O retorno à cidade, o novo amor e a imaginação são atravessados pelos desafios do mundo real em um convite à Glória para superar obstáculos para ter algum futuro mais tranquilo, digamos assim. Mas, apesar das adversidades colocadas no filme, há muitas pontas soltas na narrativa que, apesar de não ser algo necessariamente ruim para esse trabalho especificamente, acabam esvaziando a narrativa a partir de uma montagem desnorteada.

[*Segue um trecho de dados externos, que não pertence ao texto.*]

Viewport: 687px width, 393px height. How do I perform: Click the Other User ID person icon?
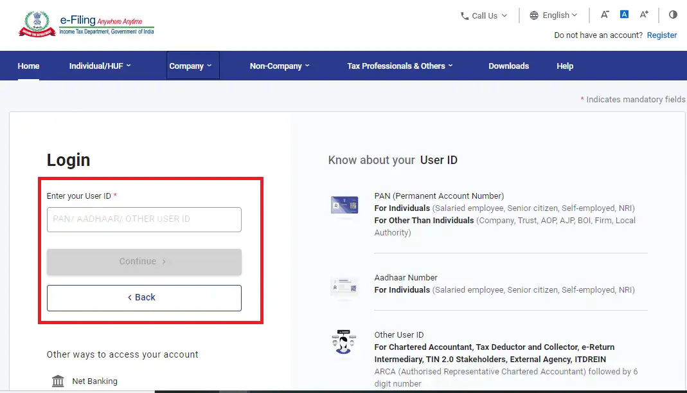click(344, 343)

A ideia da criação de uma droga ilegal chamada “Lispectorante”, que serviria para expectorar as mágoas, prazeres e outras coisas mais, até parece interessante. Talvez o filme se proponha a isso, a ser esse detonador que quer tirar de nós, espectadores, sensações pela carga sensorial. A sensorialidade aqui utiliza de aparatos estéticos simples com ângulos relativamente desenquadrados e no uso de uma câmera nervosa, trilha sonora e fotografia que, por vezes, utiliza de sombras e cores. No entanto, tudo parece exceder, subir o tom, causando um efêmero estranhamento. E a falta de refinamento no trato com a materialidade fílmica na montagem, torna tudo isso raso e ineficaz.
O cinema surrealista tem como uma das principais características a exploração do subconsciente humano a partir do onirismo. Em algumas poucas cenas, o longa até parece querer retratar algo íntimo de Glória, mas logo essa premissa se esvai, caindo nessa mesma estrutura desconjuntada que persiste ao longo de todo o trabalho.
Como apreciadora da obra de Clarice Lispector, confesso que esperava mais do filme. A escritora é conhecida pela escrita que aborda o profundo em algo banal. São por meio da construção de eventos do cotidiano, como a aparição de uma batata ou um ovo sobre a mesa, que somos convidados a adentrar em reflexões complexas e existenciais sobre o que é ser um humano. Infelizmente, Renata Pinheiro não conseguiu trazer essa característica para sua obra de forma eficiente. Tudo fica na superfície, seja na colocação de determinados eventos mais destoantes ou por meio de uma narração supostamente reflexiva.
Quero pontuar que o profundo se difere de estranho. O estranho pode surgir para chocar, para tirar o espectador de um lugar confortável. A profundeza é aquele lugar onde precisamos ir para buscar um sentido naquilo mais íntimo de nós. E Lispectorante me parece apostar mais no estranhamento que no profundo. Ele chama atenção pela sua estética vibrante, mas no final não propõe nada de original ou realmente memorável.